OBJECTIVE: To evaluate the performance of a next-generation sequencing (NGS)-based targeted resequencing genetic test, OtoSeq, to identify the sequence variants in the genes causing sensorineural hearing loss (SNHL). STUDY DESIGN: Retrospective study. SETTING: Tertiary children's hospital. SUBJECTS AND METHODS: A total of 8 individuals presenting with prelingual hearing loss were used in this study. The coding and flanking intronic regions of 24 well-studied SNHL genes were enriched using microdroplet polymerase chain reaction and sequenced on an Illumina HiSeq 2000 sequencer. The filtered high-quality sequence reads were mapped to reference sequence, and variants were detected using NextGENe software. RESULTS: A total of 1148 sequence variants were detected in 8 samples in 24 genes. Using in-house developed NGS data analysis criteria, we classified 810 (~71%) of these variants as potential true variants that include previously detected pathogenic mutations in 5 patients. To validate our strategy, we Sanger sequenced the target regions of 5 of the 24 genes, accounting for about 29.2% of all target sequence. Our results showed >99.99% concordance between NGS and Sanger sequencing in these 5 genes, resulting in an analytical sensitivity and specificity of 100% and 99.997%, respectively. We were able to successfully detect single base substitutions, small deletions, and insertions of up to 22 nucleotides. CONCLUSION: This study demonstrated that our NGS-based mutation screening strategy is highly sensitive and specific in detecting sequence variants in the SNHL genes. Therefore, we propose that this NGS-based targeted sequencing method would be an alternative to current technologies for identifying the multiple genetic causes of SNHL.

Genetic analysis through OtoSeq of Pakistani families segregating prelingual hearing loss.

OBJECTIVE: To identify the genetic cause of prelingual sensorineural hearing loss in Pakistani families using a next-generation sequencing (NGS)-based mutation screening test named OtoSeq.

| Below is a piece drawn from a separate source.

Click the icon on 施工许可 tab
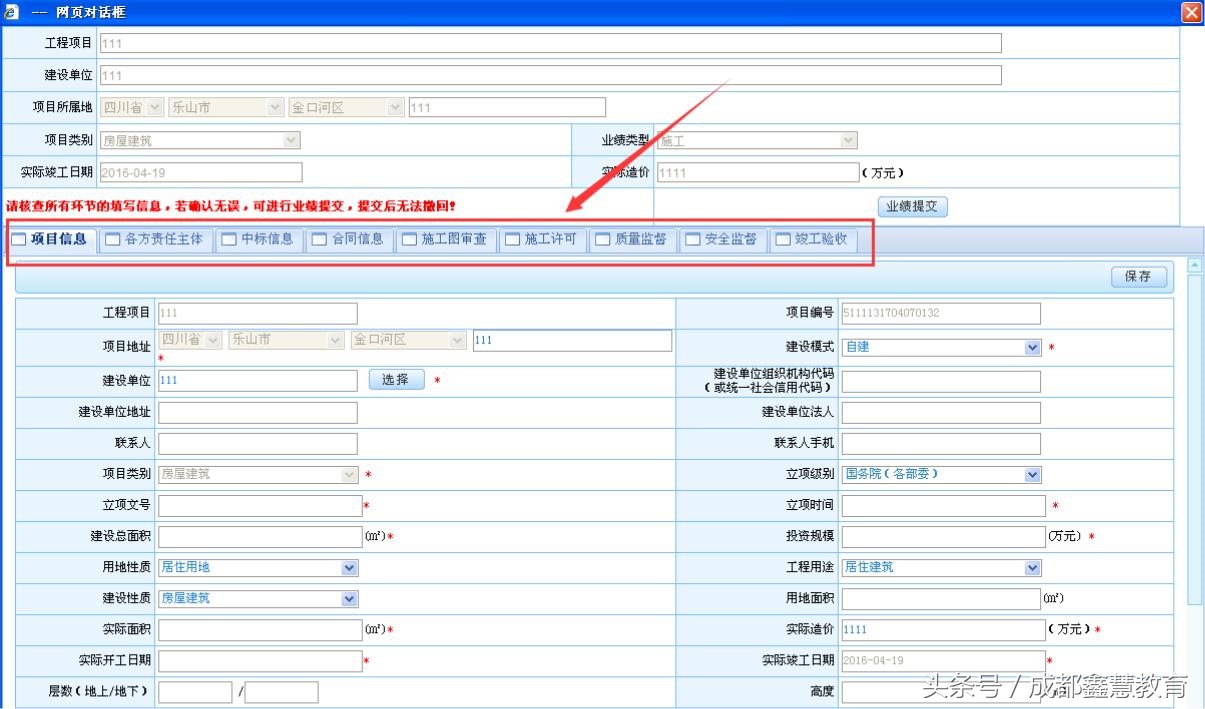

STUDY DESIGN: Prospective study. SETTING: Research laboratory. SUBJECTS AND METHODS: We used 3 fluorescently labeled short tandem repeat (STR) markers for each of the known autosomal recessive nonsyndromic (DFNB) and Usher syndrome (USH) locus to perform a linkage analysis of 243 multigenerational Pakistani families segregating prelingual hearing loss. After genotyping, we focused on 34 families with potential linkage to MYO7A, CDH23, and SLC26A4. We screened affected individuals from a subset of these families using the OtoSeq platform to identify underlying genetic variants. Sanger sequencing was performed to confirm and study the segregation of mutations in other family members. For novel mutations, normal hearing individuals from ethnically matched backgrounds were also tested. RESULTS: Hearing loss was found to co-segregate with locus-specific STR markers for MYO7A in 32 families, CDH23 in 1 family, and SLC26A4 in 1 family. Using the OtoSeq platform, a microdroplet PCR-based enrichment followed by NGS, we identified mutations in 28 of the 34 families including 11 novel mutations. Sanger sequencing of these mutations showed 100% concordance with NGS data and co-segregation of the mutant alleles with the hearing loss phenotype in the respective families. CONCLUSION: Using NGS-based platforms like OtoSeq in families segregating hearing loss will contribute to the identification of common and population-specific mutations, early diagnosis, genetic counseling, and molecular epidemiology.